Much better to focus on (a) replacing Orr as and when you can, b) reopening urgently the application process for the appointment of external MPC members to ensure that really strong candidates are appointed early next year (not those who got through the Robertson/Orr/Quigley RB winnowing process, selecting for people who won’t rock the boat, and have not rocked the boat in the last 3-4 years when things went so badly wrong at the Reserve Bank), and (c) amend the MPC charter etc to (a) require individual MPC members to record votes at each meeting, b) to require those votes to be published, c) to encourage external MPC members to give speeches/interviews, and d) to require FEC hearings for all MPC members before they take up their appointments. None of that requires statutory changes.
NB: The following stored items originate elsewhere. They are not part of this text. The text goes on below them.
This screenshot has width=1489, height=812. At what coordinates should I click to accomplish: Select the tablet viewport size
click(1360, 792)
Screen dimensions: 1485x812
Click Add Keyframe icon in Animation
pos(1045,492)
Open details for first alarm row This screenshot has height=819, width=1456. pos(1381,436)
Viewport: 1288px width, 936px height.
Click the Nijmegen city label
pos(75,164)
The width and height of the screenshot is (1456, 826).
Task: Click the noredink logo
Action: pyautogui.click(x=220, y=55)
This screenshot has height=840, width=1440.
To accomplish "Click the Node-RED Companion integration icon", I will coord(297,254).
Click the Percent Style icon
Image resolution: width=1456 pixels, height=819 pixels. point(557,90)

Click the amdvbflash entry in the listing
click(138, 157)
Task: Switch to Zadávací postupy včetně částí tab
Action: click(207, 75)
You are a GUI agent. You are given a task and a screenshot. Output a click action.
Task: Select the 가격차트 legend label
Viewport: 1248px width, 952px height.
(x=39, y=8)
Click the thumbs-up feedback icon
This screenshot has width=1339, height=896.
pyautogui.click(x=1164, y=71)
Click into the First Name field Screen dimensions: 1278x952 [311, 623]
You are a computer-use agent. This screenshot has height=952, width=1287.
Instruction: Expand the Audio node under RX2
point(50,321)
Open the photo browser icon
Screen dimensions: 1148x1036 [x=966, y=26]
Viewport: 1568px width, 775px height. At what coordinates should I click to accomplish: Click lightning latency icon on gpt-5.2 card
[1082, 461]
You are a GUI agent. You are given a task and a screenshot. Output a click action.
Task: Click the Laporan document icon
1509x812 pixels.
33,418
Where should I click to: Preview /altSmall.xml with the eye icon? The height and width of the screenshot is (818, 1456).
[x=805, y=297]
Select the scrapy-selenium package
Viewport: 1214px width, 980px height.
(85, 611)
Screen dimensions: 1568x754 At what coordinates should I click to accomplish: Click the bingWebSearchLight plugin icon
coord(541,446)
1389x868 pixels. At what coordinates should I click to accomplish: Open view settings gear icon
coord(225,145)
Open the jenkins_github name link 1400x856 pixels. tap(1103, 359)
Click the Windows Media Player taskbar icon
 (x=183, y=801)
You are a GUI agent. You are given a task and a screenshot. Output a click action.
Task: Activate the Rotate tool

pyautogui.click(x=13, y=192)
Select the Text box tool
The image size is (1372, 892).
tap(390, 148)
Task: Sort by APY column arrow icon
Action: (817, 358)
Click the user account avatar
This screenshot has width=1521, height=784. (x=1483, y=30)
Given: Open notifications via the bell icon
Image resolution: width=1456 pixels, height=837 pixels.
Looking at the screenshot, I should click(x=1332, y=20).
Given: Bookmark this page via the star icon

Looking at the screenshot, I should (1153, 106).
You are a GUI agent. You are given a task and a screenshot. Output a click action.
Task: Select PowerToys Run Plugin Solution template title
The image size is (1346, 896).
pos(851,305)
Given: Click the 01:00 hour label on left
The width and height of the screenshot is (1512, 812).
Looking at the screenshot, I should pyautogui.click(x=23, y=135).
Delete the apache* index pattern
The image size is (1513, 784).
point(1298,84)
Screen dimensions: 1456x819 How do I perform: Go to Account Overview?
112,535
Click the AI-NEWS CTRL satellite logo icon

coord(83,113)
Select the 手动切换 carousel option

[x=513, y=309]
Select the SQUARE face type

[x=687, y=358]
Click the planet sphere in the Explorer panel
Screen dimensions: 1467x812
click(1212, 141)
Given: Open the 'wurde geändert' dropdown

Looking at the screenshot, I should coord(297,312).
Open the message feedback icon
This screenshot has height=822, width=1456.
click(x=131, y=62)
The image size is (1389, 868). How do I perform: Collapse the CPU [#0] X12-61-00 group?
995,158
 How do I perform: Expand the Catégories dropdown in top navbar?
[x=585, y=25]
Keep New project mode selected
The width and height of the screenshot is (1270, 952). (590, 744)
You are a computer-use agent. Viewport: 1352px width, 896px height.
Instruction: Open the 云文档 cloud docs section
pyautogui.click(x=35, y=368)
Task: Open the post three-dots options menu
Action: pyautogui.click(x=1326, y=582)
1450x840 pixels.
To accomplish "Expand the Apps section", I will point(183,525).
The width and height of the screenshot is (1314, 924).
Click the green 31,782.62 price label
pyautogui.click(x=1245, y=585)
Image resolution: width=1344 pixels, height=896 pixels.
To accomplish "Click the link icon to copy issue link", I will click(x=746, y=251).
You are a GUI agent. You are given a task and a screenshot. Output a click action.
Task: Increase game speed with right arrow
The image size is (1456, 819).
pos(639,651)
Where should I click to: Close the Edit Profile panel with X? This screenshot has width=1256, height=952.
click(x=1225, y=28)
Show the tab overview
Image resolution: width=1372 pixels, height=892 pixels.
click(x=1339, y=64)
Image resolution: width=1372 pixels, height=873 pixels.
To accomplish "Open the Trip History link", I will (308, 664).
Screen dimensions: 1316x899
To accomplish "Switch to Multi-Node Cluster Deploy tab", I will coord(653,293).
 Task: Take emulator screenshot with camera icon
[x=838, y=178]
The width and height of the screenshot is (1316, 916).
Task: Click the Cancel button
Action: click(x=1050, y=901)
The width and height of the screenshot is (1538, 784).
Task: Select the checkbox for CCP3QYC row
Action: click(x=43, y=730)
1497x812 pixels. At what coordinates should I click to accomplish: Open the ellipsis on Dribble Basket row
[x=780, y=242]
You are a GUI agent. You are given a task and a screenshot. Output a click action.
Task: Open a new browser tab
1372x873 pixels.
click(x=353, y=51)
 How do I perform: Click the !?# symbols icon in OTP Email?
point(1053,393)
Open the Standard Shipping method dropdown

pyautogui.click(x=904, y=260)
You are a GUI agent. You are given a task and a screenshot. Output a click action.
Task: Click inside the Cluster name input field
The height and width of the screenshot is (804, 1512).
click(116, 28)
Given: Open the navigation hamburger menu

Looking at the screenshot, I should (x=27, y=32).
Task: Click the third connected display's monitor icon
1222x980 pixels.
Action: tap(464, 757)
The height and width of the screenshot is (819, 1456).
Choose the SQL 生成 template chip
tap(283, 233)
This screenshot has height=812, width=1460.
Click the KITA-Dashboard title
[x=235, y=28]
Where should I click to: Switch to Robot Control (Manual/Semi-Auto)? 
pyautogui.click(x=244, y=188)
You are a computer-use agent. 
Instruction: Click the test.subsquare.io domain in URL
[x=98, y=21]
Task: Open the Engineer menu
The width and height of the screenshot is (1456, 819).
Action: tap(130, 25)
It could usefully be backed
(There is course no guarantee that a better more-open MPC would have produced a less-bad set of inflation and LSAP outcomes this time – many other countries with better central banks have done pretty much as badly – but that is not a reason to simply settle for an inadequate status quo, one in which we never hear from most of these powerful officials, there seems to be no effective accountability, all supported by little or no serious research, analysis or insight.)
UPDATE: I meant to include this (from Stuff this morning), and now include it mostly for the record. As I said in my earlier post, there is no great harm in the independent review (of monetary policy under Covid) that they are talking of, but it also isn’t clear what is to be gained (and much will depend on who is appointed to do it). The failings of the RB in recent years are pretty well-understood, and the institution commands little respect now. If change is to be made, just get on and start now.